It’s hard for me to wrap my head around the idea that it was just five years ago that the entire world was turned upside down. In some ways, it seems so much longer and in others, it feels like just yesterday that we were all washing our mail, rationing Clorox wipes and storming grocery stores like it was the Invasion of Normandy in search of toilet paper.
The Milwaukee Journal-Sentinel published the first “COVID at Five Years” story I’ve seen, although I’m sure there will be more if journalists can find the time and discipline not to chase every “We’re gonna buy Nova Scotia and turn it into a car wash” brain twitch coming out of the White House. In looking back, the MJS hit on some things that COVID ushered into our social conscious:
Beyond the grim health toll, the cultural impact has been substantial. We learned about PPEs and contact tracing. We mark time as “before COVID” and “after COVID.” We use phrases like “jumping on a Zoom call,” talk about “the new normal,” and ask about “curbside pickup.”

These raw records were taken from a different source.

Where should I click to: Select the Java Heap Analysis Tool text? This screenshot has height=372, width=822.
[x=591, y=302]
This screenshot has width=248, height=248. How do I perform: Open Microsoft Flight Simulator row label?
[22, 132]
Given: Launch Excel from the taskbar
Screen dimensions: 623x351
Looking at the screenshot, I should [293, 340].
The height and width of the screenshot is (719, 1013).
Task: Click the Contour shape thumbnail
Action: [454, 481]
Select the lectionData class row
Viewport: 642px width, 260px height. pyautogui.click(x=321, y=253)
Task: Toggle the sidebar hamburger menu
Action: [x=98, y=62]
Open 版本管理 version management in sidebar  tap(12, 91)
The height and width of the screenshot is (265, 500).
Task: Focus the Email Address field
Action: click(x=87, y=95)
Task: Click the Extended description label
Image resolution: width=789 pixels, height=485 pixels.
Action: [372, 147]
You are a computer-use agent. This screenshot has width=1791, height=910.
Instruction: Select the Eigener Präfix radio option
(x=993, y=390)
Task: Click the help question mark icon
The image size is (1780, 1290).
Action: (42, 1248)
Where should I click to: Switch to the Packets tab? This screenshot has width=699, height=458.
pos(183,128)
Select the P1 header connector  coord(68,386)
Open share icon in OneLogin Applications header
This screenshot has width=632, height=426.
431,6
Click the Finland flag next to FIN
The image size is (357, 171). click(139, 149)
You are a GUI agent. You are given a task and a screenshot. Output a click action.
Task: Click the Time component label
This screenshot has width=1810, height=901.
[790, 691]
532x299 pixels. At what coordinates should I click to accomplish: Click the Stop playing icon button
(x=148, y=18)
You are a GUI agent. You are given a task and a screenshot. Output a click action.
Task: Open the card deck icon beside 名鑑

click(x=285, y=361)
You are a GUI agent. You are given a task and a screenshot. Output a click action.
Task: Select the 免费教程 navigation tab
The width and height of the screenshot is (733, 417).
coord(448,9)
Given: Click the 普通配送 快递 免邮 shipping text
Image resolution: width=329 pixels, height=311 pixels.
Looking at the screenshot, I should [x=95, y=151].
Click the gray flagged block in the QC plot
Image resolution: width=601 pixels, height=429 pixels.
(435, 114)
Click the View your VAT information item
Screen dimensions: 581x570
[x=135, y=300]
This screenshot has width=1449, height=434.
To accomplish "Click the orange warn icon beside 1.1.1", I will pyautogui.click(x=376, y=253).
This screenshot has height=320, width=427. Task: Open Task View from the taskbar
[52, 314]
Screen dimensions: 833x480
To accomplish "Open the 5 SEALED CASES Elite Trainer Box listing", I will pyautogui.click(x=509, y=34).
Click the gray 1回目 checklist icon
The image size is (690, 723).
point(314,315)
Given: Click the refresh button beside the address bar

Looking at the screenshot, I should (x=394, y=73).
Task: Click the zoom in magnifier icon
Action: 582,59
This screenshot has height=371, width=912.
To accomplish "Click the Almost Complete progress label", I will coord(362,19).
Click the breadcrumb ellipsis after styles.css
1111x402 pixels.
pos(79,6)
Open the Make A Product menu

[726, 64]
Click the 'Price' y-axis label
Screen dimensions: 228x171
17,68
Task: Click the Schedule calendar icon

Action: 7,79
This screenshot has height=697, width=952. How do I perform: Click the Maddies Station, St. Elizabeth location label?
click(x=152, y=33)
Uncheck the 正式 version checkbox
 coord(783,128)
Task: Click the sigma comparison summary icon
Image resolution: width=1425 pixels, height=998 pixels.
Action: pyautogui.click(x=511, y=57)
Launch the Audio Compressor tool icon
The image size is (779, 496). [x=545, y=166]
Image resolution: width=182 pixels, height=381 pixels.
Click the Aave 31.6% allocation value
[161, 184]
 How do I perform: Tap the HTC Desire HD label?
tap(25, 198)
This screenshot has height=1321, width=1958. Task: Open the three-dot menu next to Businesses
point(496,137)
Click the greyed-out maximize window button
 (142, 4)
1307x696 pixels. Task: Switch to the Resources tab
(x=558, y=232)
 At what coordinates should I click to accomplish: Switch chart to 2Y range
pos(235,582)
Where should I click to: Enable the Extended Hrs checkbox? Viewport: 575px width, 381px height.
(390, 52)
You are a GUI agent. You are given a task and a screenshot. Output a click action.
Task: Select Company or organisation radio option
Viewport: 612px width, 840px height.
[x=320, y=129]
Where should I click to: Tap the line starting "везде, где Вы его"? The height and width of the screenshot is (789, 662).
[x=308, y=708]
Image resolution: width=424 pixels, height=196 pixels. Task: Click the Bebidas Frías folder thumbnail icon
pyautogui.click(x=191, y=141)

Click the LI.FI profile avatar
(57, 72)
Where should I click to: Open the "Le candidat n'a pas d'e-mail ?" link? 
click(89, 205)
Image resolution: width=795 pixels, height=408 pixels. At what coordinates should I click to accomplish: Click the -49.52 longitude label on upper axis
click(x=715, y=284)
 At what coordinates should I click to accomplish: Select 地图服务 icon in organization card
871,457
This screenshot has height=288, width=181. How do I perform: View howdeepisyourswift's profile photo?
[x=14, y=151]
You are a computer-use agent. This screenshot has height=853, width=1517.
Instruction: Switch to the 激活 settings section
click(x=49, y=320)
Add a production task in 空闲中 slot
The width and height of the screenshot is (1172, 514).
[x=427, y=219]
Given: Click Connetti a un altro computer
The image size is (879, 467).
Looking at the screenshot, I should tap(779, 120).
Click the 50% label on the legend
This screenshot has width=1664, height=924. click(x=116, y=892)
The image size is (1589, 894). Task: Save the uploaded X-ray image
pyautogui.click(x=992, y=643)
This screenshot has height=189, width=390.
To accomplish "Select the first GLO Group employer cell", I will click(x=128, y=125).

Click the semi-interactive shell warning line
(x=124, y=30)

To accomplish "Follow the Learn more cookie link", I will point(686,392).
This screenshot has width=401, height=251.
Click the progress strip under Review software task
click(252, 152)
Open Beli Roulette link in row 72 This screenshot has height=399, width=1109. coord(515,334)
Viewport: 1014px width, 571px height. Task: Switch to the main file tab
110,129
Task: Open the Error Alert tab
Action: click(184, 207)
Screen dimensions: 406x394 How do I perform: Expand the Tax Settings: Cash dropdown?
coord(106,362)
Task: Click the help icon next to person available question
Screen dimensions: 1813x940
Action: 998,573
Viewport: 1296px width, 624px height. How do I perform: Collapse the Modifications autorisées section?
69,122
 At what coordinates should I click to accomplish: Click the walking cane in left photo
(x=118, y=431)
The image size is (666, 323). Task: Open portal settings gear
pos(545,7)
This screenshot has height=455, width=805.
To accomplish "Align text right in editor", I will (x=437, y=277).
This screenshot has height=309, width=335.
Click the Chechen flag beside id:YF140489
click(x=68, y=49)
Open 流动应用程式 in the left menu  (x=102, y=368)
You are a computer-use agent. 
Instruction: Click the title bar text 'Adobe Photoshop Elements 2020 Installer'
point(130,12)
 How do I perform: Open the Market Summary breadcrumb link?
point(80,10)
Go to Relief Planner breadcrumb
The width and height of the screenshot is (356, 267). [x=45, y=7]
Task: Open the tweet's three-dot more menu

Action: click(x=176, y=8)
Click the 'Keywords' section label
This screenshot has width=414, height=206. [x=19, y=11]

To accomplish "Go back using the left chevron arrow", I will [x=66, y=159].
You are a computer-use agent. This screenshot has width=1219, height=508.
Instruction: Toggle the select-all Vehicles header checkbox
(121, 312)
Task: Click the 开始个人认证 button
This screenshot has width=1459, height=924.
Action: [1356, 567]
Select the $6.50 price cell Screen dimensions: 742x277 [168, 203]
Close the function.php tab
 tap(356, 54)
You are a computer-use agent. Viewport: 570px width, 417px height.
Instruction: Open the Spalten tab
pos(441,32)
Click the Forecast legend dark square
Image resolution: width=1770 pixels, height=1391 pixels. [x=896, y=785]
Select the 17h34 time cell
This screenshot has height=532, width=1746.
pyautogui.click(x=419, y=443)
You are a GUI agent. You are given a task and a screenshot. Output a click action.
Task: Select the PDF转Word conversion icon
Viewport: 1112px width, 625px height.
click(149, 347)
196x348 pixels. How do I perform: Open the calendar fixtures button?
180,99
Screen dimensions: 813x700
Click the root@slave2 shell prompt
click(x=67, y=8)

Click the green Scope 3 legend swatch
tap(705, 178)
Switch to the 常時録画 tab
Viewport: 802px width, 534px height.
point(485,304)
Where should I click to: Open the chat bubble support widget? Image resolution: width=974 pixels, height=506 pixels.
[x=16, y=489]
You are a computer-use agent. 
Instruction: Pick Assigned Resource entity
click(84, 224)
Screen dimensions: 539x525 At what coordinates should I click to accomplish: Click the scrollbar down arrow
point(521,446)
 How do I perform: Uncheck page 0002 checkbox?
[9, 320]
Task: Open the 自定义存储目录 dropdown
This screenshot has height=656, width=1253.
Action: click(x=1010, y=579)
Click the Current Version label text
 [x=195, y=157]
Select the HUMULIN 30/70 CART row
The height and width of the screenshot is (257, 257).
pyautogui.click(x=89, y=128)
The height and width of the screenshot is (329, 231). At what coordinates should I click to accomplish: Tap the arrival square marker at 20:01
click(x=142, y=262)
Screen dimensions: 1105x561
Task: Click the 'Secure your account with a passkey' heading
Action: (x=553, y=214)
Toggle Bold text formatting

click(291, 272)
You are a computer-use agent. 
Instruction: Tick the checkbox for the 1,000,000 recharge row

More than anything, we felt and discussed isolation. Talk to bartenders or baristas, psychologists or scientists, and it’s as if a larger-than-typical chunk of our population lost, or in the case of young people never developed, the ability to have what once were normal social interactions.
The effects of social isolation on mental health “didn’t have boundaries,” said Dr. Pam Wilson, vice president of medical affairs at Sixteenth Street Community Health Center. “They affected everyone.”
(As I wrote this, the BBC sent along its look at the outbreak, so now I’m up to two articles.)
What people remember is likely a function of where they were living, what stage in life they were at and how directly this virus impacted them personally. I tend to remember some of the dumbest things possible, even as my wife was a nurse and putting herself at risk to make sure people could receive heath care.
I remember sending an email to the guy who ran our monthly baseball card shows right about this time of the month, asking if he had planned to cancel, as things were starting to get weird up here. His initial response was, “Nah, this is all overblown. See you in a couple weeks.”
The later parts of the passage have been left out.